─── THE DATA ───
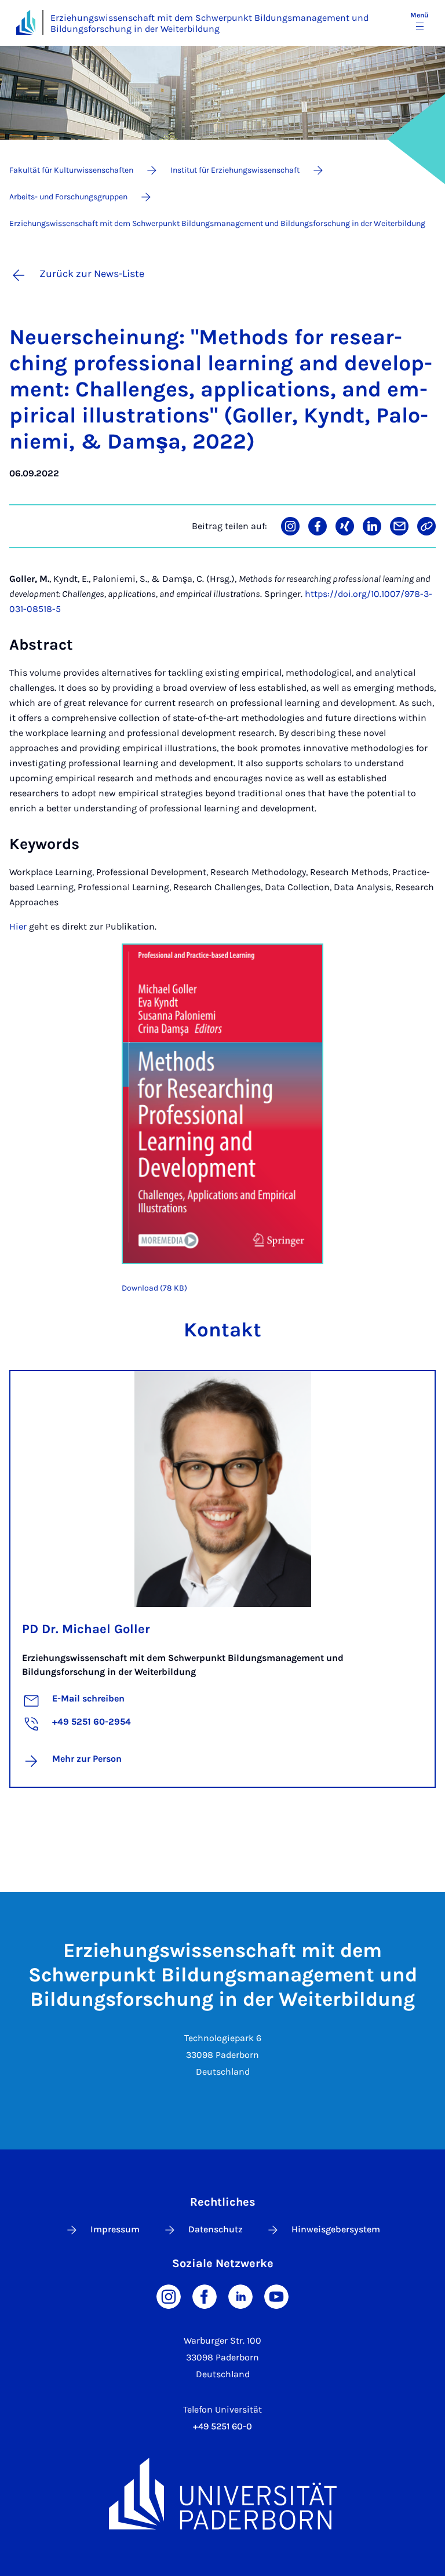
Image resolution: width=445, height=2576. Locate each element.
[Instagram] (168, 2295)
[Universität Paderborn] (222, 2493)
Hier (18, 926)
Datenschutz (215, 2229)
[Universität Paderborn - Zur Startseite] (25, 22)
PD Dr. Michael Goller (86, 1629)
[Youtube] (276, 2295)
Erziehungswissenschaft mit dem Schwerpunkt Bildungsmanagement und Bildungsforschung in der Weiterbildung (209, 23)
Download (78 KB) (154, 1288)
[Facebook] (204, 2295)
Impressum (115, 2229)
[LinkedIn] (240, 2295)
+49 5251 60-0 (222, 2426)
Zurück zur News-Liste (91, 273)
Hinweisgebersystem (335, 2229)
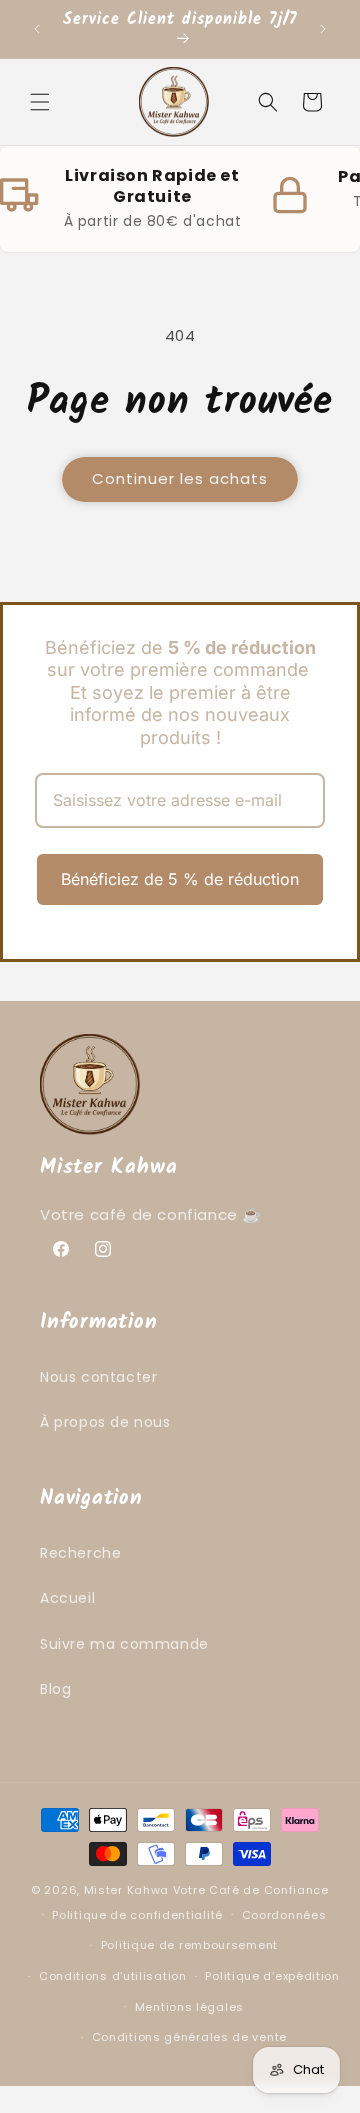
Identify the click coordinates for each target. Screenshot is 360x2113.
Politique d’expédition (272, 1976)
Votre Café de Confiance (251, 1890)
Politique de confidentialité (137, 1915)
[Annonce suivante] (323, 29)
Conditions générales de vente (189, 2037)
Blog (55, 1689)
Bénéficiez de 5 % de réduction (180, 879)
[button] (40, 102)
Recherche (80, 1553)
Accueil (67, 1598)
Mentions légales (189, 2007)
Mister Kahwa (128, 1890)
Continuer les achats (180, 478)
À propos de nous (105, 1422)
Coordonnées (284, 1915)
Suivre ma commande (124, 1644)
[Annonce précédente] (37, 29)
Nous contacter (98, 1377)
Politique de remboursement (189, 1945)
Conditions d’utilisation (113, 1976)
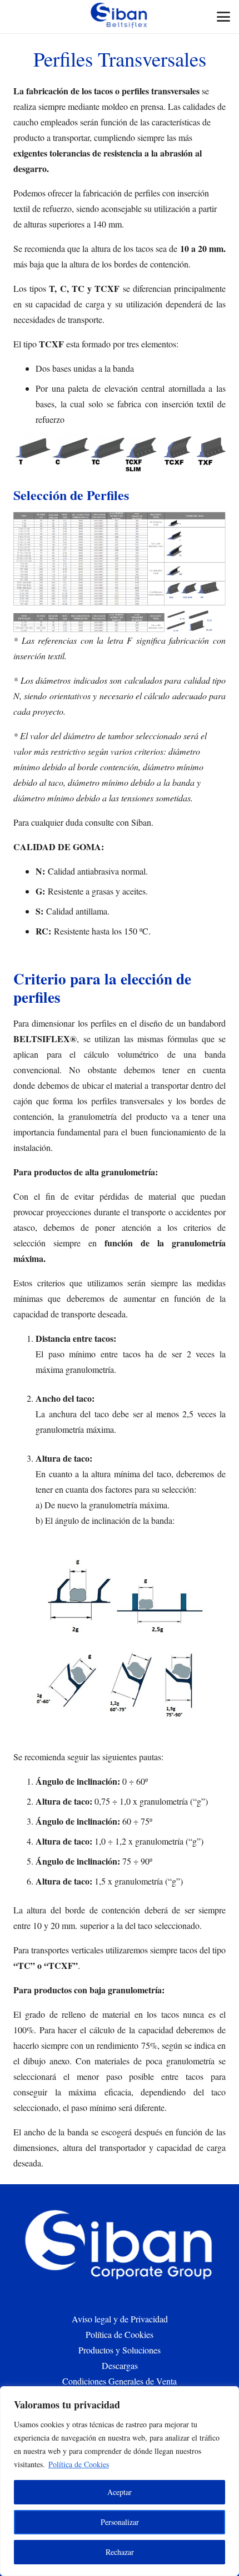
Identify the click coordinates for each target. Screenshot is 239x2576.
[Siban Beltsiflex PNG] (119, 16)
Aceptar (119, 2492)
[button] (223, 16)
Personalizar (120, 2522)
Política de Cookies (78, 2464)
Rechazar (120, 2552)
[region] (119, 2481)
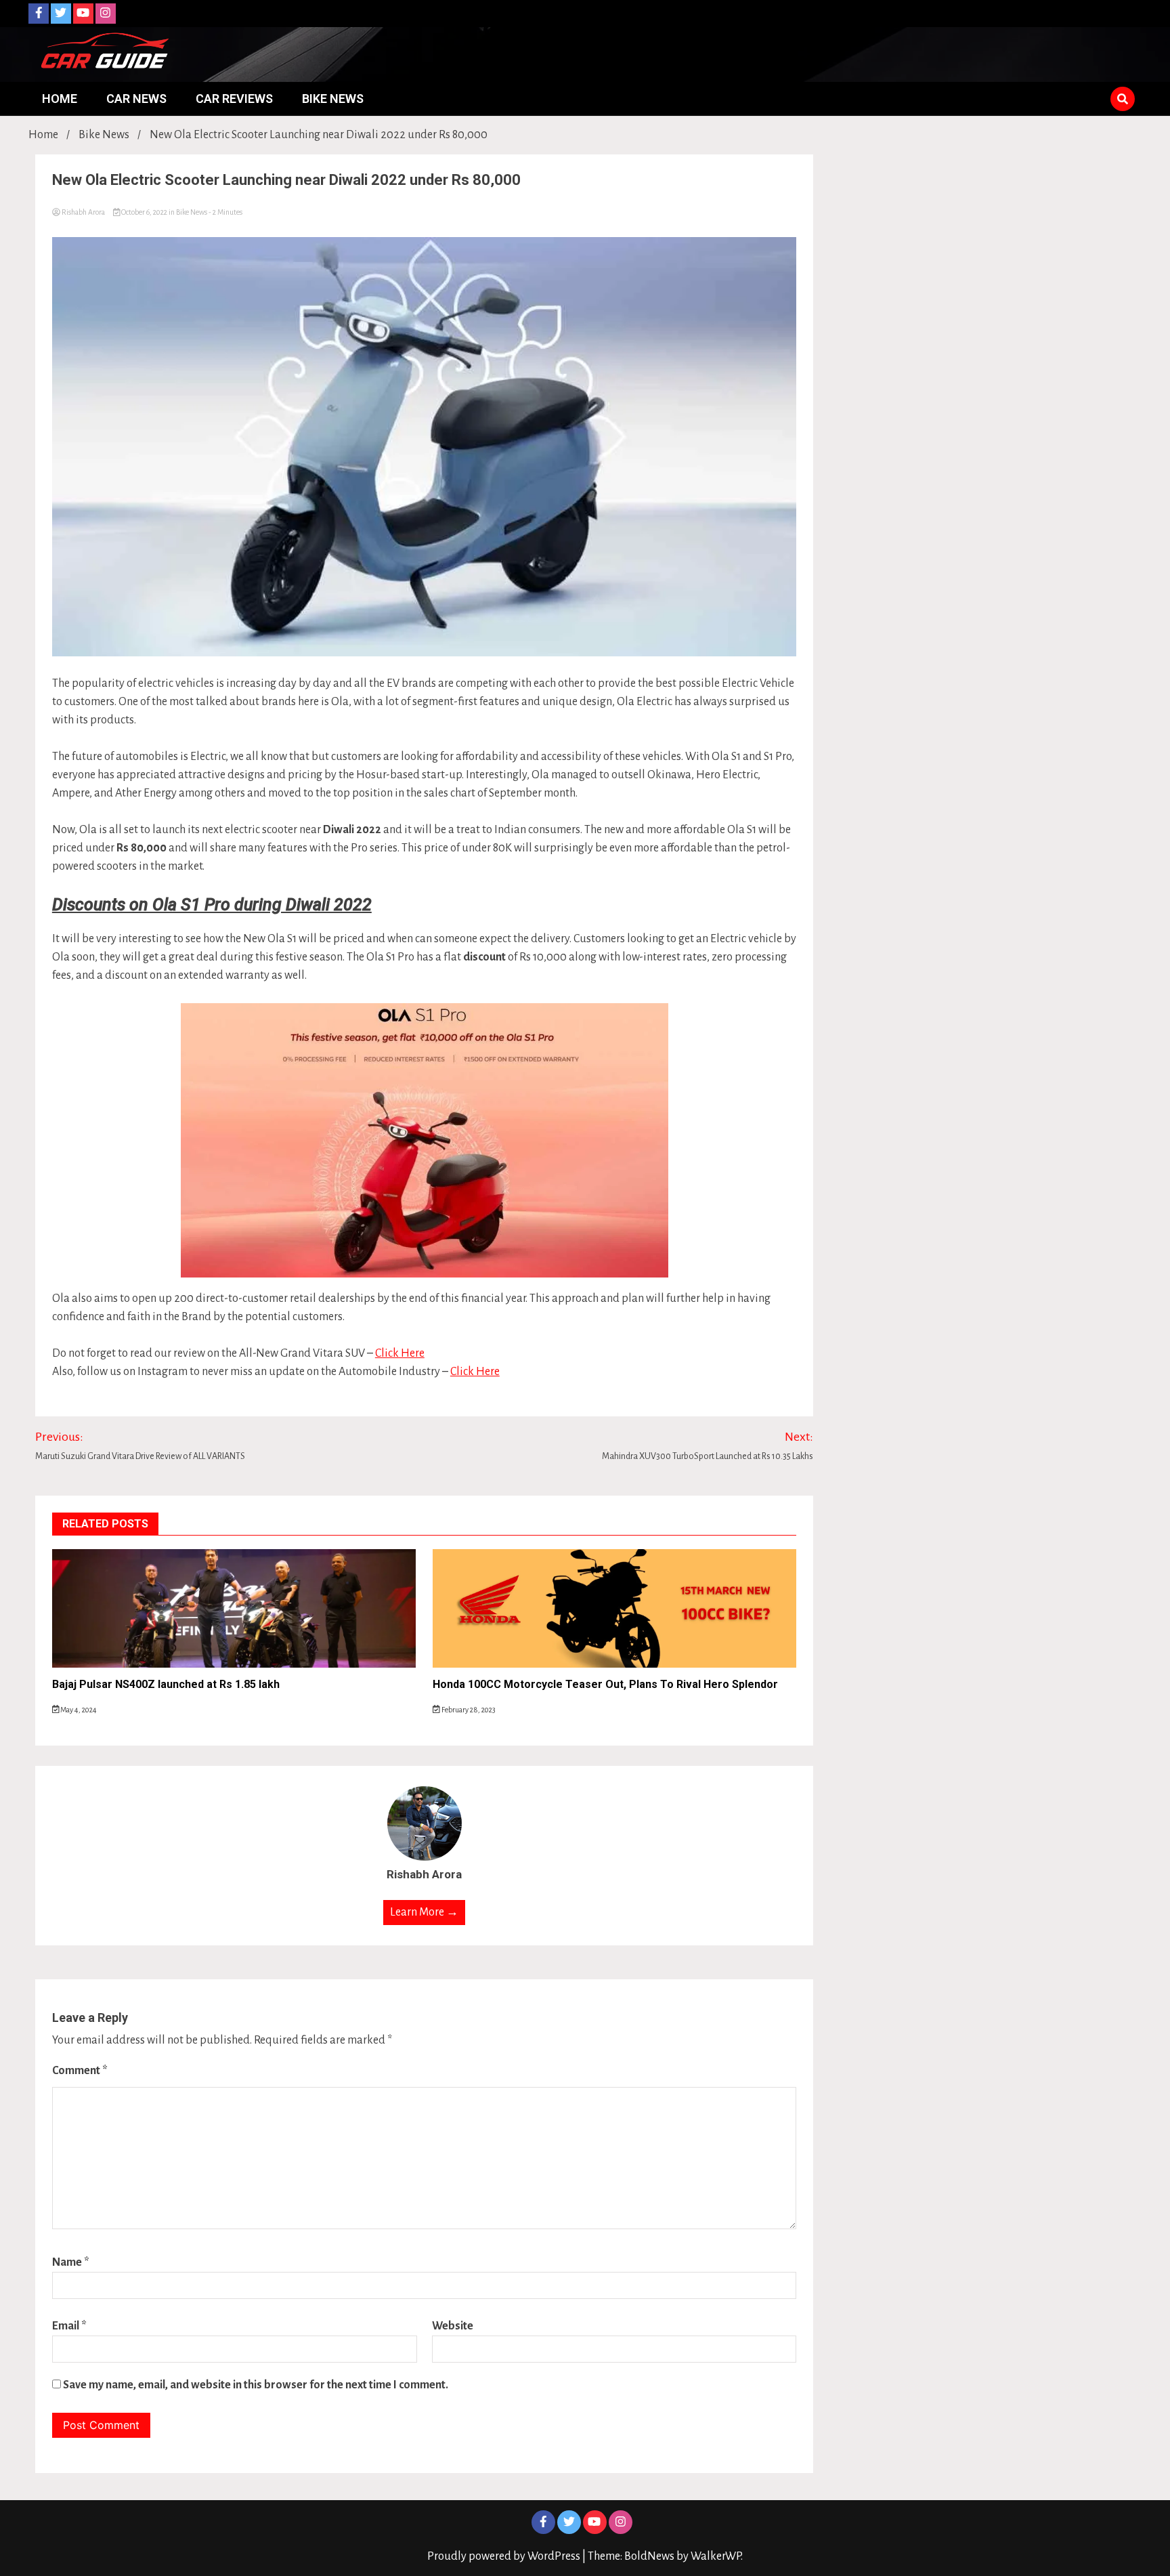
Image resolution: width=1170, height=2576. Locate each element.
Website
───
■ AIM OF THE EXERCISE ■
Reading through the records above, report each line in which the string "Screenshot" is found.

■ EXERCISE OUTPUT ■
Identify the click coordinates for each target. Screenshot is 360x2113.
Identify the click coordinates for each target. Screenshot is 239x2576.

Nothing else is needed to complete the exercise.